La politica te la sbattono in televisione a tutte le ore, fra applausi finti e figuranti supplici o arroganti, accadimenti e accanimenti. In un gioco sempre uguale di rilanci, rimballi e rinculi, ad ammorbarti di media in media, nell’ossessione dell’informazione mordi e (s)fuggi e l’incapacità manifesta di separare il grano dal loglio. Per poi ritornare di nuovo in televisione a catapulta. Cosa non si fa per starsene in televisione? Non è forse la televisione la vostra balia o la vostra badante?

Archiviati frizzi, lazzi e intrallazzi di primarie e primazie del democratic party l’attenzione mediatica è ritornata a concentrarsi sull’avanzata salviniana e sulla decrescita felice dei pentastellati, confortata dai primi segni di ripresa del Pd. La sinistra, o quel che ne rimane, riattizza l’istinto di sopravvivenza di una tifoseria agi(t)ata o semplicemente agée. Di narrazione in narrazione si avviluppa e s’inviluppa dispiegando mezzi e mezzucci ed un’identità da contrabbandare. Il suo essere ruggisce nei miti del passato, nella contrapposizione di facciata, nel suo nicchiare e farsi nicchia, nella gemmazione spontanea e/o indotta, comunque imperitura, per mero bisogno di testimonianza.

La politica è una cosa troppo seria, dice qualcuno. Io non ne sono più sicuro. Da un pezzo. Sempre più convinto che la crisi della politica, tutta, venga da lontano. Non si tratta solo di corruzione, di selezione delle classi dirigenti, di mafie e mafiette e poteri occulti, o di ciò che più vi aggrada. È qualcosa di più viscerale, antropologico, storico, che ha a che fare con la natura dell’uomo e con la natura del potere, con la nostra storia italica.

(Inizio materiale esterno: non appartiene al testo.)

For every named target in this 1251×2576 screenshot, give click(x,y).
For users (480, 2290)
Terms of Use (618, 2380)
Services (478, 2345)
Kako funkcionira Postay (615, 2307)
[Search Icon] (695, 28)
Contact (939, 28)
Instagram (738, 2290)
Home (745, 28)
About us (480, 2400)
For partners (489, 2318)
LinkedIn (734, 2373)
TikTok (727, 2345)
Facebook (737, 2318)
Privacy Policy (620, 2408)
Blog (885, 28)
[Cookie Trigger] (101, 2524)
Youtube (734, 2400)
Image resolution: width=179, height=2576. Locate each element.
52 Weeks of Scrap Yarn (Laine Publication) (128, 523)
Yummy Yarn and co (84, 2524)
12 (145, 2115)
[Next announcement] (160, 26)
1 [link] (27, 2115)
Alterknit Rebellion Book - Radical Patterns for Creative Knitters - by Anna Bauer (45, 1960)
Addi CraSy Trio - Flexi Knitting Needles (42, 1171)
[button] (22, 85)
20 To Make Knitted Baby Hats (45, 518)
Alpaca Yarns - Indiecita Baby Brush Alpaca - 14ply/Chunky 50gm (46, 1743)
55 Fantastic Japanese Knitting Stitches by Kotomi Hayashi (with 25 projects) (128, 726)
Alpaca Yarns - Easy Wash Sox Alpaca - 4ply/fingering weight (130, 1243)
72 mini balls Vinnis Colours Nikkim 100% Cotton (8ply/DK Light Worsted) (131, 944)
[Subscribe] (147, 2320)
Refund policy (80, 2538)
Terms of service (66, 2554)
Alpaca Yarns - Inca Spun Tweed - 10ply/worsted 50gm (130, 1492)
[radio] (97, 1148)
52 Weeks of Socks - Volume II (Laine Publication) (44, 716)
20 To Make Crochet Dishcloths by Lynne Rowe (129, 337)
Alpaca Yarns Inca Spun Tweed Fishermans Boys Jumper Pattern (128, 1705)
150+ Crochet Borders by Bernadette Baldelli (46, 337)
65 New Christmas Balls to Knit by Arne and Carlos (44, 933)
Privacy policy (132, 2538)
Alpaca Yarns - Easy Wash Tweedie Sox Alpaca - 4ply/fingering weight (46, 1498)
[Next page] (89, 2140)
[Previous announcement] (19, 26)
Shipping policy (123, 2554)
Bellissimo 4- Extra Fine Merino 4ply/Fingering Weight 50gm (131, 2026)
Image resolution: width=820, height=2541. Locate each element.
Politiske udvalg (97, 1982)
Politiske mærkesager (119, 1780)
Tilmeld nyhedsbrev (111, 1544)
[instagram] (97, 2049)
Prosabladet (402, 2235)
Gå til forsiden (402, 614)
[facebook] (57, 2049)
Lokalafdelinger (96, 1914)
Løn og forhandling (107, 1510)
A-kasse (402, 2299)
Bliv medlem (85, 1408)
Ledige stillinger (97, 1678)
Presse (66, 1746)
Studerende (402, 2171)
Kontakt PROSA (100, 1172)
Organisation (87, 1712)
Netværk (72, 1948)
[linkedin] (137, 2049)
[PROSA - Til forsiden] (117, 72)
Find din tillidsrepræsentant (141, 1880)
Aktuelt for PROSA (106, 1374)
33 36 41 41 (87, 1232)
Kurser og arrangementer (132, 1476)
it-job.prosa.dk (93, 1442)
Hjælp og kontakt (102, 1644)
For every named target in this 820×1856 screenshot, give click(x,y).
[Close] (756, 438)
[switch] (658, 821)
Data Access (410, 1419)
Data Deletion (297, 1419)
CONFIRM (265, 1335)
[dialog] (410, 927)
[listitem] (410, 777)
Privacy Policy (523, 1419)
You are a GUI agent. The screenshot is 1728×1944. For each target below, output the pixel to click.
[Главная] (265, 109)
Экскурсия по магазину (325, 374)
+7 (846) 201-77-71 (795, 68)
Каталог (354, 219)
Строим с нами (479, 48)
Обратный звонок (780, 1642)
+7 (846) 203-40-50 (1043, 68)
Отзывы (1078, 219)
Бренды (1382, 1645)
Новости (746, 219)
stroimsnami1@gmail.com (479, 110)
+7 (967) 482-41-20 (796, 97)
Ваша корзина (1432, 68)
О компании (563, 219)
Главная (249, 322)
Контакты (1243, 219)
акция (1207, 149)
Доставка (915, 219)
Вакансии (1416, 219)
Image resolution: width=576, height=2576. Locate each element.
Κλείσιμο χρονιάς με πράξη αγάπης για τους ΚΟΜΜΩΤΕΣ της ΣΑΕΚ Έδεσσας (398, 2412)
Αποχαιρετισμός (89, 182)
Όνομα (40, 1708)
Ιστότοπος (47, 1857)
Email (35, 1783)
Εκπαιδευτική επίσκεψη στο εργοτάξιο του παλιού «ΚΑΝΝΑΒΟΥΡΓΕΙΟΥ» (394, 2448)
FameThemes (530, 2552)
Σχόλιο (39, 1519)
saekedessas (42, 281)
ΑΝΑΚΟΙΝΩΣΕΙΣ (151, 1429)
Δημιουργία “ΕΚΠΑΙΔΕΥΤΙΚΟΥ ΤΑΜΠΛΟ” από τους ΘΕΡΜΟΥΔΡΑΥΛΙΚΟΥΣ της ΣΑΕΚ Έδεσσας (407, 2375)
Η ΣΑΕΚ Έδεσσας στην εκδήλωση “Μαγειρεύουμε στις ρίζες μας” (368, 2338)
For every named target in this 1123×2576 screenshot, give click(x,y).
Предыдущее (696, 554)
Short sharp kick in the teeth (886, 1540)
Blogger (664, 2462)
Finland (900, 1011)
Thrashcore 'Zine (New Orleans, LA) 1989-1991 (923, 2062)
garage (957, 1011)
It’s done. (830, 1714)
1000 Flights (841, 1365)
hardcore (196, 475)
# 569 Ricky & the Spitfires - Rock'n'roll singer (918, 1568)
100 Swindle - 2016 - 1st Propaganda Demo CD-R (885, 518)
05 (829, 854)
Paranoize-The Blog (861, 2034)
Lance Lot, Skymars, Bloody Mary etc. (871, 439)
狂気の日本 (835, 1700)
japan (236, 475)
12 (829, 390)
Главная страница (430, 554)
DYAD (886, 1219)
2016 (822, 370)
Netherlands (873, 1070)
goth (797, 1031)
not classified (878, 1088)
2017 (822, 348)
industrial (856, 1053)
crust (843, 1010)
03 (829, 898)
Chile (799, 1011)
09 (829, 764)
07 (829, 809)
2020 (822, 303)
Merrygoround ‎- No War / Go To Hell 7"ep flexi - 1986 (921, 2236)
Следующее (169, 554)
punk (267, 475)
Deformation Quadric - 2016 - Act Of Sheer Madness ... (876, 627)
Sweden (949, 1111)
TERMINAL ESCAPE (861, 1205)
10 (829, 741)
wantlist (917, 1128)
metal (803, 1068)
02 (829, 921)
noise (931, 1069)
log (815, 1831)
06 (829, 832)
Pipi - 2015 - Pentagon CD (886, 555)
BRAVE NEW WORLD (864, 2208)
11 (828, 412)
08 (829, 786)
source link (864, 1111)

Non credo in una forza salvifica e /o guaritrice della cultura, almeno rispetto al potere e ai rapporti di potere.

La politica ha spesso rinunciato alla sua funzione, sconfessando e rinnegando il suo essere parte o essere di parte, delegando, relegandosi nel ruolo di nomenklatura asservita al giogo dei potentati economici e finanziari e non solo.  La sua autoreferenzialità ha fatto il resto.

Tu accendi la televisione, vedi Tizio, Caio o Sempronio, con la sua bella faccia da politico impostato e il suo eloquio da politico navigato e rimani sgomento oppure dici: “perché non io”. Non ti senti rappresentato, ne avverti la distanza, l’insincerità. Vai su Facebook e ne riveli l’arguzia e la solerzia del venditore porta a porta, ne ammiri la sua disponibilità di farti partecipe della sua vita familiare e/o dei suoi o gusti più o meno raffinati, e dici: “perché non io”. Non ci può essere ammirazione, a volte, solo invidia. Le differenze non t’impressionano, la deferenza può essere l’occasione. Esistono ancora i portaborse? Badi alla sostanza. Le parole da usare come un maglio, senza startene ad indagare il perché, il per chi, il come. “Se ce l’ha fatta lui (o lei) perché non c’è la posso fare pure io!”

La politica conta in quanto rappresentazione d’un potere visibile, accessibile, a cui non si richiedono particolari meriti o titoli e, in quanto tale, da tutti desiderabile. Il resto non conta, è sola paranoia di bastian contrari per vocazione. Di elezione in elezione, la selezione degli eletti sembra farsi vieppiù macchietta ma, forse, è solo una percezione dettata dalla presenza pervasiva degli eletti sui vecchi e nuovi media. Fai pace con il Razzi o il Toninelli che è in te, (e)lettore esimio. Il resto è solo esecrabile pedanteria.